Enquanto as investigações comprovam que uma parte considerável do Alto Comando das Forças Armadas e da alta oficialidade, ainda que minoritária, se mobilizou para consumar o golpe militar, o mandatário Luiz Inácio reiterou sua orientação: não promover atos ou eventos condenatórios aos 60 anos do golpe de 64.
Para comprovar o erro dessa política do governo de turno, bastaria citar como a receberam os setores reacionários das classes dominantes. Representando a direita militar, o ultrarreacionário Hamilton Mourão não teve dúvidas: “Ele está certo, isso é passado”, disse, referindo-se ao golpe militar e ao regime militar fascista.
Já o Estadão, acostumado a criticar Luiz Inácio, se apressou a sair em sua defesa: “Lula age corretamente” ao se negar a falar do golpe de 1964 na passagem dos seus 60 anos, em consonância com “um imperativo da governabilidade num contexto de feridas à espera de cicatrização” e “também é uma forma de prestigiar o atual comando militar, também artífice da pacificação”, afirmou no editorial “A acomodação de Lula com os militares” (17 de março).

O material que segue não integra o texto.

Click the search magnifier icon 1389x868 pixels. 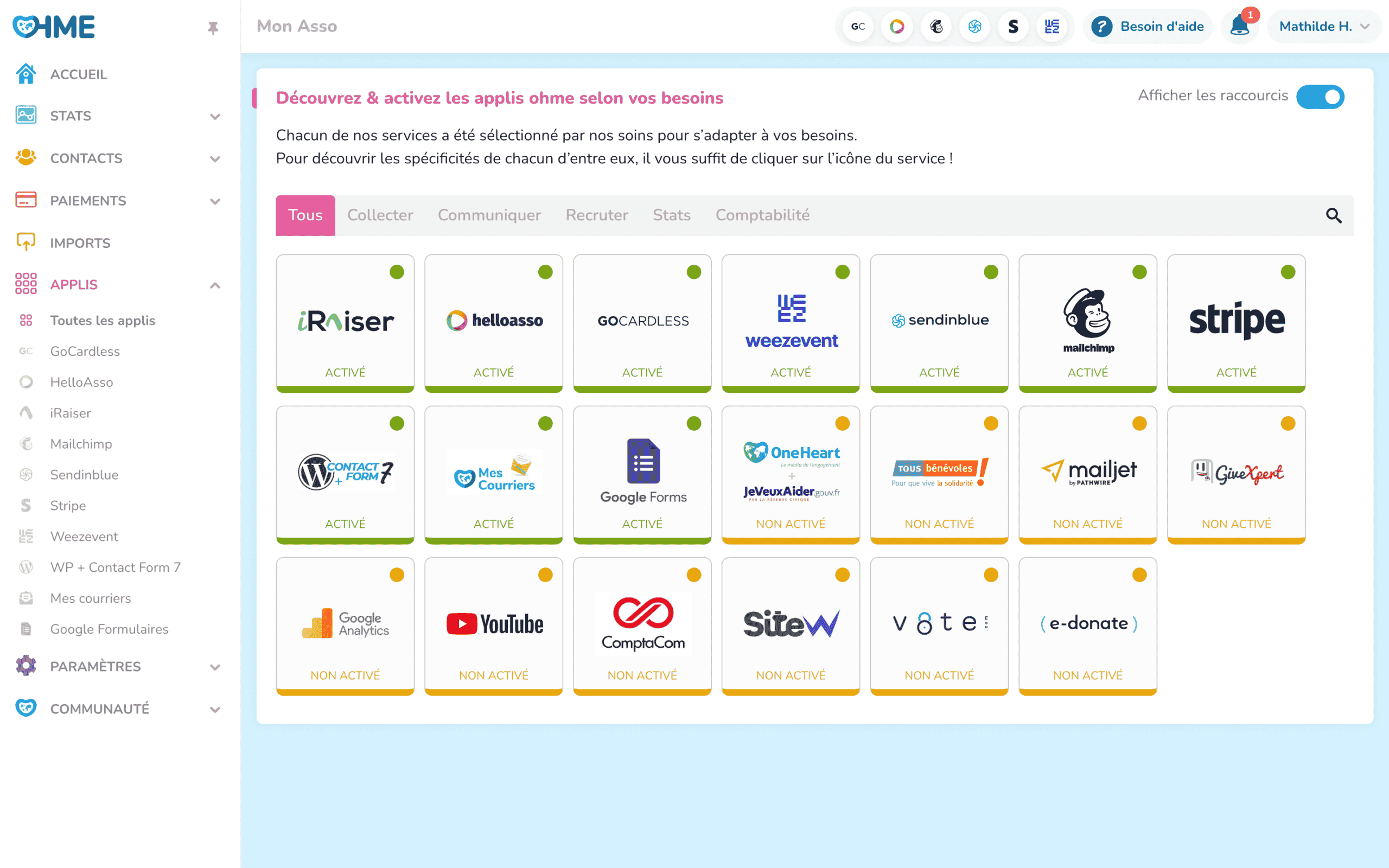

Por falar em feridas, é simplesmente patético que o Estadão que já defendeu que o governo reabra a Comissão Especial sobre Mortos e Desaparecidos Políticos (CEMDP), aquilo que Luiz Inácio se recusa a fazer, capitule fazendo coro com a cumplicidade covarde desse governo.
Apenas os ideólogos reacionários – comprometidos antes de tudo com a continuidade da exploração do povo e da Nação – e os oportunistas, de cuja mentalidade castrada por décadas de subserviência e conciliação com os inimigos das massas populares creem que o apaziguamento conduzirá à estabilização do País.
Ainda antes de Bolsonaro, o Alto Comando modificou o resultado das eleições (2018), ao retirar Luiz Inácio do páreo, através de chantagem durante uma votação do habeas corpus daquele candidato na Suprema Corte.
Como vemos: muito antes de Bolsonaro assumir – e independente dele – a latente ferida do golpismo voltava a se manifestar de forma aguda, inclusive porque não fora devidamente tratada desde 1988, quando o anterior apaziguamento com os gorilas e transição com o regime militar da Anistia Geral e Irrestrita, conduziu em que não houve punição, nem mudança na alta oficialidade militar, nem nos currículos de formação, tampouco na doutrina das Forças Armadas, que seguiram, todos esses anos, glorificando o golpe de 1964 como movimento legítimo e até mesmo como “revolução democrática”, e quando de seu afastamento do primeiro plano do gerenciamento do velho Estado, retomado a crença de serem as Forças Armadas como Poder Moderador e fiadoras do “Estado Democrático de Direito” – e, portanto, também fiadoras da sua restrição ou mesmo suspensão, como de modo descarado tentou fazer Bolsonaro.
Quando Luiz Inácio elege a política do apaziguamento para tratar com a crise militar, ele está permitindo que se restabeleçam todas as condições favoráveis para o Alto Comando militar voltar à ofensiva mais adiante. Quando as massas se levantarem em defesa de seus direitos, o que é inevitável, os gorilas, como Poder Moderador que se creem, novamente se erguerão ameaçando o País com a intervenção militar para salvar a Nação da “desintegração”. Por não terem sido confrontados seriamente quando estavam desmoralizados e fragilizados, os gorilas encontrarão terreno favorável para uma nova escalada golpista.
O apaziguamento com a cúpula militar só amamenta o golpismo!
Aos democratas genuínos, progressistas e revolucionários, ademais das massas populares em luta, não resta outro caminho que não o de levantar com contundência a campanha de denúncia dos 60 anos do ignominioso golpe de 1964 e do golpismo, seja na forma de ruptura institucional, seja na forma de “Poder Moderador”. Não são aceitáveis os compromissos com os fascistas e os golpistas – os quais só nos levariam ao golpe e ao fascismo.